● Selected extract:
┄┄┄┄┄┄┄┄┄┄

Doctor Claims Cure for Alcoholism in a Pill
French doctor says he cured himself of addiction by taking a muscle relaxer.
Dec. 9, 2008— -- A French cardiologist says he has discovered a cure for alcoholism and ended his own decades-long addiction to alcohol by dosing himself with a drug usually used for treating muscle spasms.
Dr. Olivier Ameisen, 55, a French physician who practiced for a time at New York's Weill-Cornell Medical Center claims in his new book "Le Dernier Verre" ("The Last Glass") that since he started taking the drug baclofen, he has lost his desire to consume alcohol.
The book, a best-seller in France slated for release in the United States next year under the title "The End of My Addiction," has caused a stir on both sides of the Atlantic, with some doctors cautiously optimistic about the drug's results in lab tests and others warning that no single drug can cure alcoholism's many root causes.
Despite a lucrative cardiology practice he began in 1994, Amesein writes that he felt like "an impostor waiting to be unmasked." The doctor writes that he drank large quantities of whiskey and gin, though he hated the taste of alcohol.
"I detested the taste of alcohol, but I needed its effects to exist in society," he writes in the book.
Ameisen writes that he began using baclofen, a muscle relaxant typically used to treat muscle spasms in people with multiple sclerosis, after reading a 2000 New York Times article about how the drug cured a cocaine addict of his addiction after he was prescribed the drug for a muscle problem.
"We've been interested in baclofen to treat alcoholism for years and continue to study its effects," said Dr. James Garbutt, a researcher at the Bowles Center for Alcohol Studies at the University of North Carolina at Chapel Hill School of Medicine.
Garbutt said two different clinical tests of the drug to treat alcohol addiction in humans yielded different, inconclusive results, but that the drug was "not just snake oil.
"There is a fair amount of evidence that the drug does something. The basic science is sound, and it's been shown to work in animals," Garbutt said. "There is a good amount of good science that has shown good results, but there are still many, many questions. How effective is it really? What's the right dose? How safe is it? Will it work for everyone?"

┄┄┄┄┄┄┄┄┄┄

● Records provided:

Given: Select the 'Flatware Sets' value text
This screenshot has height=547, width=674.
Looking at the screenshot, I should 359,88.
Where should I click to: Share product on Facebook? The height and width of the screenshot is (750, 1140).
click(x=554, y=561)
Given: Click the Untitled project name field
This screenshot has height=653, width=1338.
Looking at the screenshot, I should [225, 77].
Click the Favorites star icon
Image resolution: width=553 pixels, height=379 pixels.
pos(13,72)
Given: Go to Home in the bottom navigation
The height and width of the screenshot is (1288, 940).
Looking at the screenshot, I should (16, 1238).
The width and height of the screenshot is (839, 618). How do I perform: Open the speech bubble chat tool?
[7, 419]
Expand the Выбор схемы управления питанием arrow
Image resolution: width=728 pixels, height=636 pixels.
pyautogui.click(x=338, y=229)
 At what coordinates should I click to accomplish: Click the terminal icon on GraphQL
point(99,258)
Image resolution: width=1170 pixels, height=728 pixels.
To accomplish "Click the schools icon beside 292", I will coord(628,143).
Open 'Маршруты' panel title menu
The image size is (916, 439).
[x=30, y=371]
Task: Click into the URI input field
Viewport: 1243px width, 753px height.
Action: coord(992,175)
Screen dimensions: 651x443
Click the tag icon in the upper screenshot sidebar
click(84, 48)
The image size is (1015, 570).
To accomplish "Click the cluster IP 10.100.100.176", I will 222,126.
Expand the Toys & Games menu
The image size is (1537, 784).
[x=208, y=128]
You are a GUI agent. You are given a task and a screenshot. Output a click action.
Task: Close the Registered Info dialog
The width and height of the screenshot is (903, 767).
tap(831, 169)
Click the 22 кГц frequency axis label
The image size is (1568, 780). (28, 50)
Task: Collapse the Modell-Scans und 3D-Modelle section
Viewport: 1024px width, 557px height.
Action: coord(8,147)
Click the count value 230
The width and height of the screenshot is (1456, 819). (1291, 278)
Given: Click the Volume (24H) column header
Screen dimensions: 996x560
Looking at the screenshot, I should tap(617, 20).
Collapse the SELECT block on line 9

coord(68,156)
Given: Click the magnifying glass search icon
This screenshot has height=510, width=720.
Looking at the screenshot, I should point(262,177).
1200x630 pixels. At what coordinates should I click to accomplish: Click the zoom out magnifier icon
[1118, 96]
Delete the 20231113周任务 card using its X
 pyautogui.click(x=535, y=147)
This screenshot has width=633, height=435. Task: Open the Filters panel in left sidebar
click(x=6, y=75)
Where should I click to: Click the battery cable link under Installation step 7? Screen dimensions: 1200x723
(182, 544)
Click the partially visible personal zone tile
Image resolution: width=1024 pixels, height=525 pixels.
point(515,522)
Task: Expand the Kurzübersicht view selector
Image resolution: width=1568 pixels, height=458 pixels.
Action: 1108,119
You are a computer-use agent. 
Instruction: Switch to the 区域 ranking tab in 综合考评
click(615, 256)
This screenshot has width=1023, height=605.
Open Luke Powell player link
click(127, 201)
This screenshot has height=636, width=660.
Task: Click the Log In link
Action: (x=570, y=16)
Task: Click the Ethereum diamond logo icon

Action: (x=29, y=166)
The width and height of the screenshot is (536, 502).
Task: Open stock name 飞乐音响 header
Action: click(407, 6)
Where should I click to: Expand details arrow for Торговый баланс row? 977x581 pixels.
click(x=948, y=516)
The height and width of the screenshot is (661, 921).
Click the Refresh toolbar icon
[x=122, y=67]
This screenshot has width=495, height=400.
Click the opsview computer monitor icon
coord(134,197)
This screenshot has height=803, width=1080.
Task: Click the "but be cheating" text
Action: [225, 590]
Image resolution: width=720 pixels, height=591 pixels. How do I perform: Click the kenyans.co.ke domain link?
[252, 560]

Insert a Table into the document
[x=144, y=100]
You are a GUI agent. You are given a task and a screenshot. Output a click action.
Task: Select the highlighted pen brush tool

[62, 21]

┄┄┄┄┄┄┄┄┄┄

● Problem description:
In the article on the baclofen cure claim, list each question Dr. James Garbutt raises about the drug in his last quoted remarks. Answer from the article alone, without drawing on the rows.

● Result:
- How effective is it really?
- What's the right dose?
- How safe is it?
- Will it work for everyone?